The degree is well established in Europe. It has been offered by the elite École des Hautes Études Commerciales de Paris, or HEC Paris, since 1986, providing a ticket to success at the French banks which have done so well in derivatives and related types of financial engineering. Schooling helps for quantitative finance and all sorts of financial engineering. These are hard skills to pick up on the job.
But it takes a while for degree programmes to get off the ground. So the new crop of master’s in finance is hitting the education market just as the finance world is hitting hard times. That would be a shame. Sophisticated finance still has a lot to offer.
But there’s one big problem with the way finance is typically taught. The content is perilously close to being irrelevant in today’s shaky environment.

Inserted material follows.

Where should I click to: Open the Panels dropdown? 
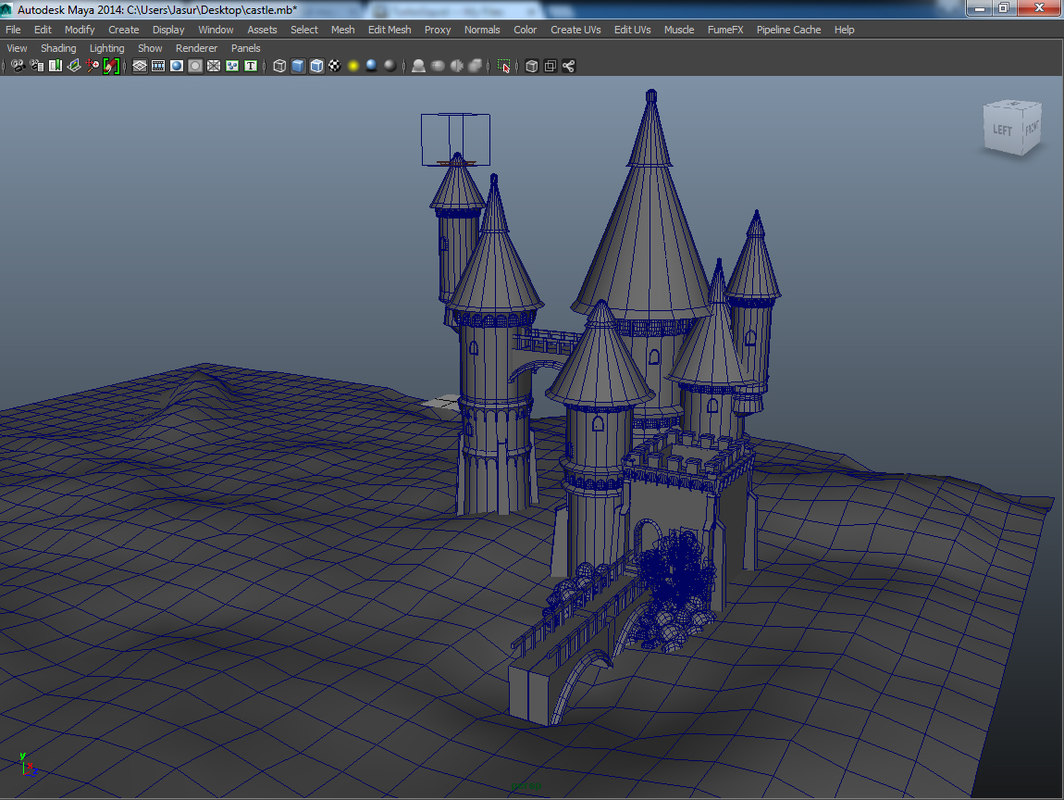[x=246, y=47]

Without reform, the typical financial curriculum could only perpetuate notions which have made the current malaise worse.

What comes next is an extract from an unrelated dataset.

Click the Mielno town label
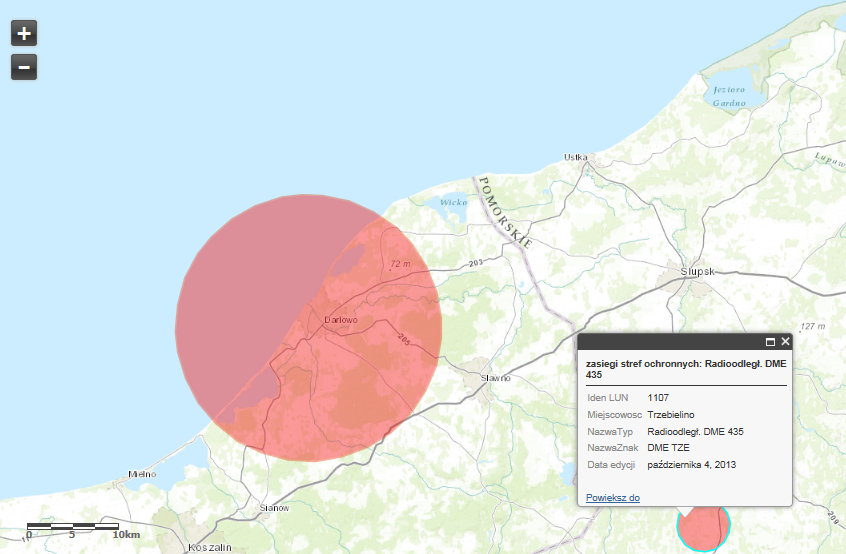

Indeed, the reputation of theoretical and quantitative methods in finance has been a big casualty of the year-old credit nightmare. The complex mathematical models used to value and rate complex credit derivatives structures proved spectacularly lacking. Estimates of so-called “value at risk" were flooded by losses that were many times larger than thought possible.

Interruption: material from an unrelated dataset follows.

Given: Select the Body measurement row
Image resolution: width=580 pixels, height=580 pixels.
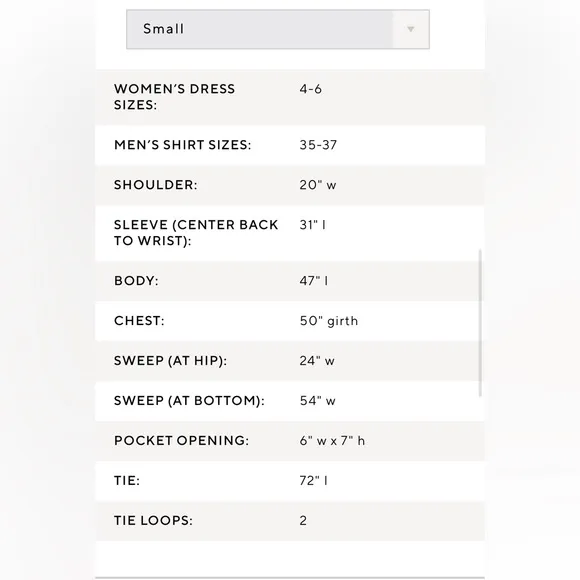Looking at the screenshot, I should click(x=290, y=281).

Reality shows the invalidity of many central tenets of modern financial economics—markets behave normally, liquidity is not an issue, standard deviation is a reliable measure of risk. The banks and quant funds that relied on these assumptions have suffered huge setbacks.
But as yet, the new finance programmes seem wedded to the dodgy theory and techniques. While MIT’s exact curriculum is still unknown, a school with its technical background isn’t likely to break the mould. The world would be safer if these programmes taught students to understand that some losses cannot be estimated in advance.